According to a 10-day study prepared by an IOM team in the town of San Nicola Varco, one hundred kilometres south of Naples, showed that over 1000 Moroccans "are being exploited by unscrupulous employers who pay them between 15 and 25 Euros a day to work in the nearby greenhouses and fields."
"The salaries are well below the minimum. It is a kind of slavery," Flavio Di Giacomo, spokesman for the IOM in Italy, told Reuters. He stressed that it is a humanitarian emergency because they are living in conditions that are unsustainable.
These young Moroccans, who are lured into Italy but then abandoned without work or legal documents, are living in abandoned buildings, eking out a living amid piles of rubbish, without running water or electricity.
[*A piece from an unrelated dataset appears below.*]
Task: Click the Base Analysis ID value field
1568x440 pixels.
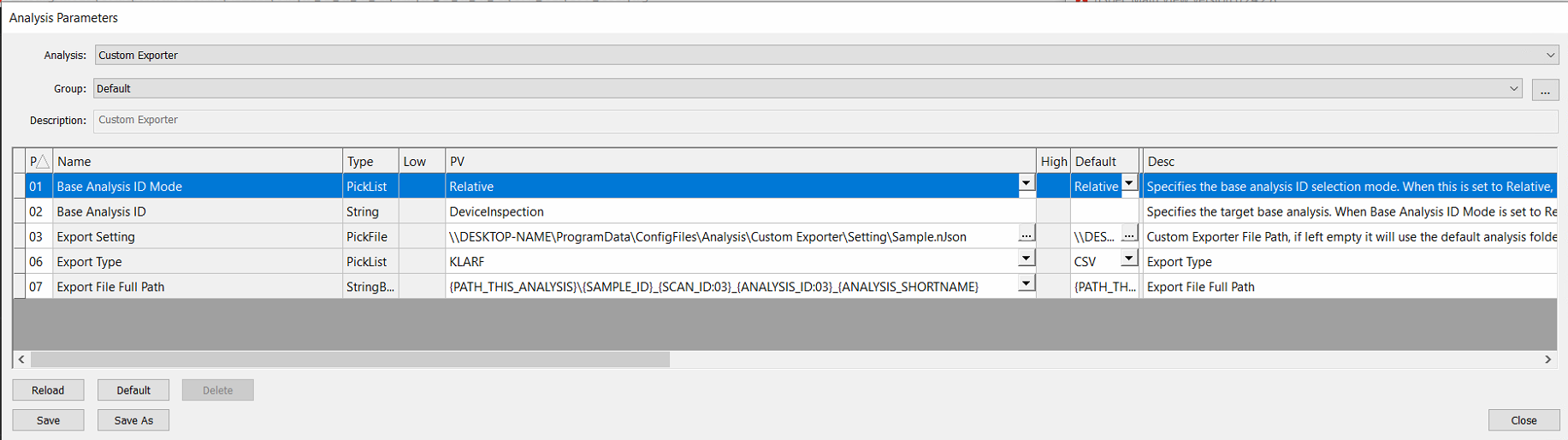Action: 740,211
"Our team discovered that most of the migrants have fallen victim to a fraud," underlined Peter Schatzer, IOM's Chief of Mission in Italy, adding that "All came to Italy through the seasonal quota system established every year by the Italian government."
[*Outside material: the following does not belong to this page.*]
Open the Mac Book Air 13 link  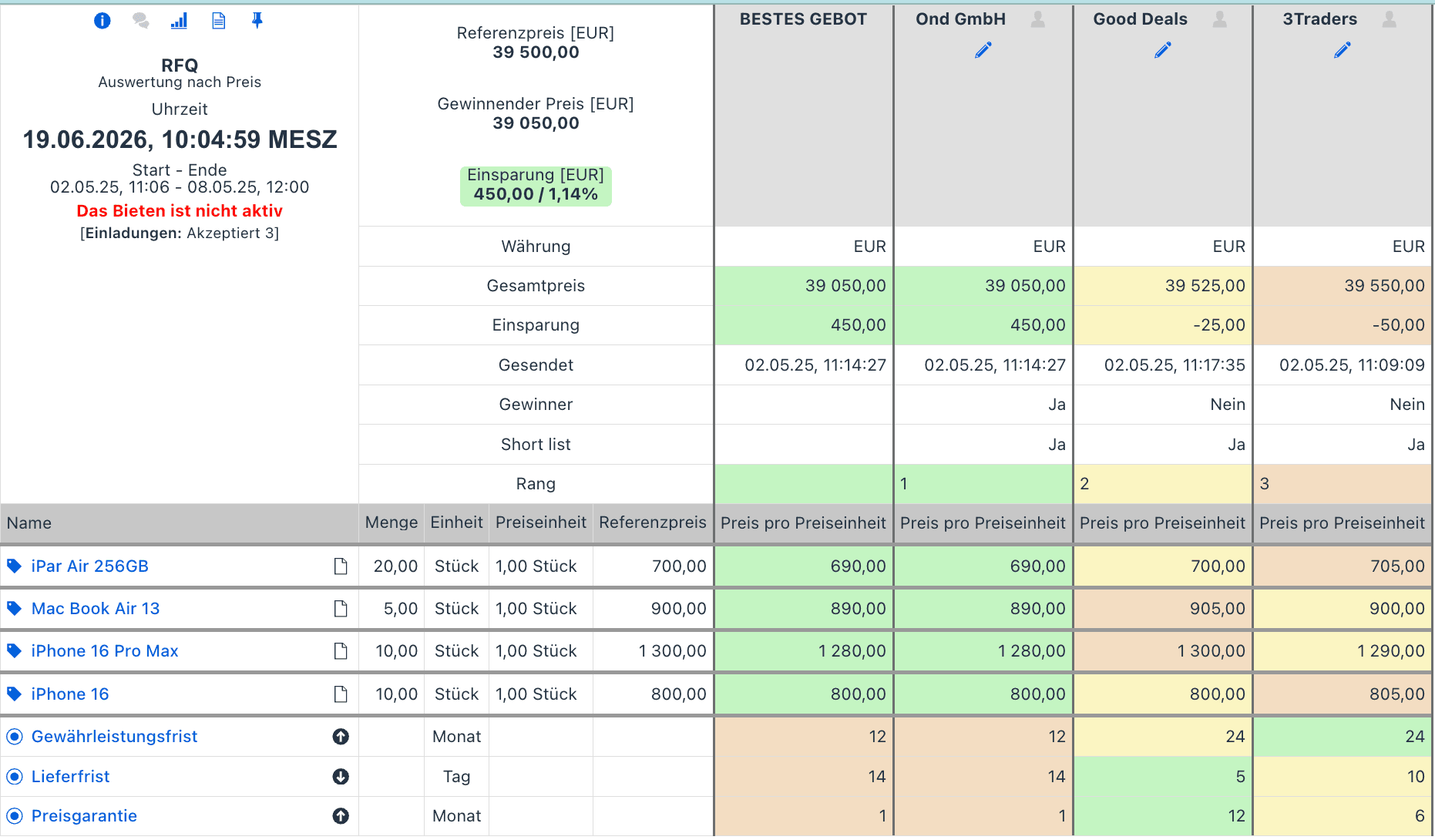96,609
But Schatzer explained that "they paid a fee to a rogue agent in their country of origin and to an Italian employer, who promised to give them a regular job. Once in Italy, the migrants found that their employer had disappeared or just refused to employ them. Without a legal work permit, many fell into exploitation."
The IOM team, made up of four legal officers and two cultural mediators, interviewed more than 200 migrants, who described their dire living conditions and miseries.
They told these researchers that, besides being low paid, they have to pay employers for such services as "water and 3 euros each time they go from the encampment to the fields, where they toil from 4:30 am till 4:00 pm."
These illegal migrants' "living and working conditions are unsafe, insalubrious and undignified," underlined the IOM's Schatzer.
He added that this assessment was commissioned by the Italian Ministry of Interior in order to identify solutions for these desperate migrants living in this region.
"We are working with our Italian counterparts to see if the migrants could benefit from assistance and protection in Italy," Schatzer pointed out.
According to the IOM, illegal labour, especially in the agricultural sector, is a widespread phenomenon in Italy, with official statistics showing that it accounts for between 15.9% and 17.6% of the country's gross domestic product.